Someday, enough money will be stolen that the Bitcoin community will consider using public key cryptography that was invented back in the 70s.


Proposal for Security Standards for Bitcoin Exchanges (and any other "centralized" storage of people's money)

Everyone: please add your own security proposals to this thread.  :-)

-- NO passwords should be stored on server OR client side.

-- No client-side passwords should be used on the server side at all (hashed or not.)

-- ALL transaction requests must be digitally signed on the client side.

-- All transaction receipts must be server-signed (and must contain a copy of the original client-signed request.) This prevents the server from forging any of your transactions.

-- Receipt should prove the current balance, and the newest receipt is always the winner in any dispute. (Meaning the receipt IS the account.) This prevents the server from changing your balance without permission.

-- Receipt should also prove which instruments are valid and which transactions have cleared. (Meaning the receipt IS the transaction history.) This prevents any instruments you haven't authorized from impacting your account.

-- All recurring transactions (such as trades processing over time from a specific market offer) should result in a server-signed receipt in the user's inbox.

-- All market trades should contain a copy of the user's original signed offer, as well as details on how many trades have processed from the offer.

-- All server requests must contain a request number that increments with each message.
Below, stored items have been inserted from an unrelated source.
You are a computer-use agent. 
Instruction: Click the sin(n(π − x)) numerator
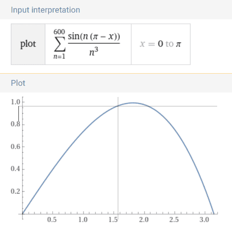[94, 36]
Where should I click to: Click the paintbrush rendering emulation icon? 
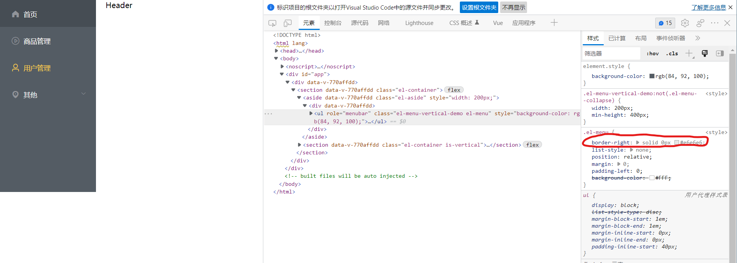(705, 53)
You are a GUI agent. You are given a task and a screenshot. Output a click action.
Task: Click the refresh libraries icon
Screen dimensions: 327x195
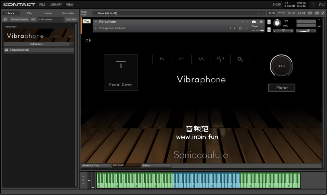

This prevents attackers from intercepting messages and sending them again.

-- All server requests must contain the server ID that the message is intended for. This prevents attackers from intercepting messages and sending them to other servers.

-- All transactions must contain a transaction number that was previously issued (and signed for). These numbers must be listed on every receipt until signed as closed. (Server can prove entire transaction history without having to store it.)

-- All transactions must contain a signed balance agreement. All incoming receipts must be verifiable against the last signed balance agreement.

-- All source code must be publicly available for audit.

-- All source code must be subjected to an automated code scanner. (Static AND dynamic analysis.)

-- All Bitcoins must be bailed into a system such that individual servers cannot steal bitcoins from their own users, or be hacked and have hackers steal bitcoins from their users. (This is technically possible in Bitcoin...)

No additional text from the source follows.